El estudio establece, además, el nexo entre nivel educativo y acceso al crédito formal. El incremento de ingresos derivado de la escolaridad puede proporcionar el margen necesario para que una microempresa asuma un microcrédito sin afectar el consumo del hogar.
Así, la baja escolaridad y la exclusión financiera constituyen factores convergentes que se refuerzan mutuamente, según el análisis de FUSAI.

La tendencia observada en El Salvador se encuentra en línea con evidencia internacional. El Banco Mundial calcula que cada año adicional de educación incrementa los ingresos entre 8 % y 10 % en América Latina.
Investigaciones en países como Perú, México y Bangladesh demuestran que los microempresarios con educación básica completa no solo mantienen mejores tasas de supervivencia empresarial, sino que adoptan con mayor frecuencia prácticas financieras sólidas.

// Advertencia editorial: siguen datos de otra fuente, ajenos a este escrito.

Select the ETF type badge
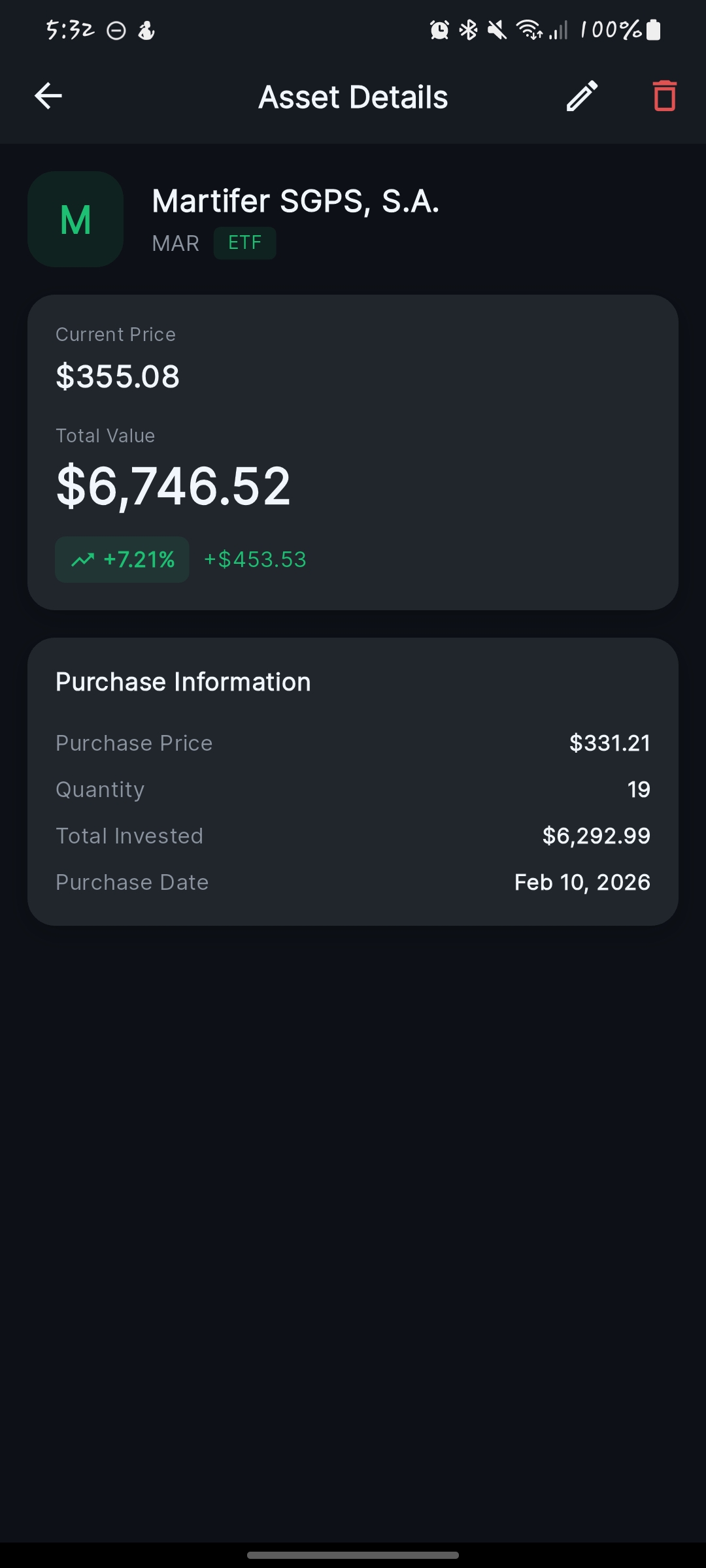This screenshot has width=706, height=1568. click(244, 243)
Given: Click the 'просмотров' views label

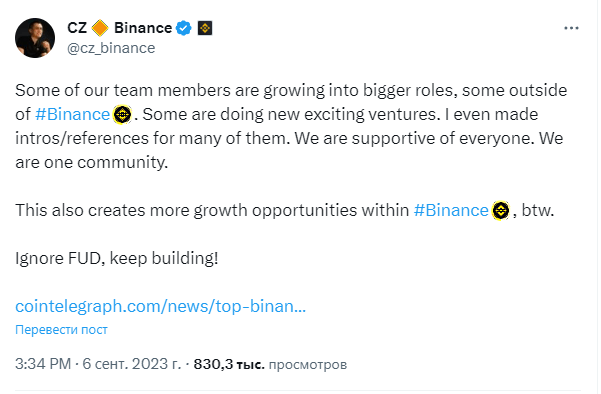Looking at the screenshot, I should (308, 364).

El retorno de la educación no disminuye en la informalidad; cobra mayor relevancia para la sostenibilidad económica, de acuerdo con los estudios citados por FUSAI.
Políticas públicas fragmentadas limitan el impacto de la educación en el emprendimiento
FUSAI advierte que las políticas educativas y de fomento al emprendimiento en El Salvador siguen operando de manera separada, sin reconocer la estrecha relación entre ambas esferas. Los esquemas de apoyo a micro y pequeñas empresas ofrecen crédito o asistencia técnica a beneficiarios cuya capacidad para aprovechar esos recursos depende, en gran medida, de su nivel de escolaridad.
El informe recomienda formular iniciativas integradas: programas de alfabetización y educación para adultos ligados al emprendimiento, educación financiera desde los primeros ciclos escolares y esquemas de microcrédito que incluyan formación básica como requisito esencial. Además, la evaluación de las políticas públicas debería considerar métricas que reflejen el retorno educativo en la productividad sectorial y no limitarse a las tasas de matrícula escolar.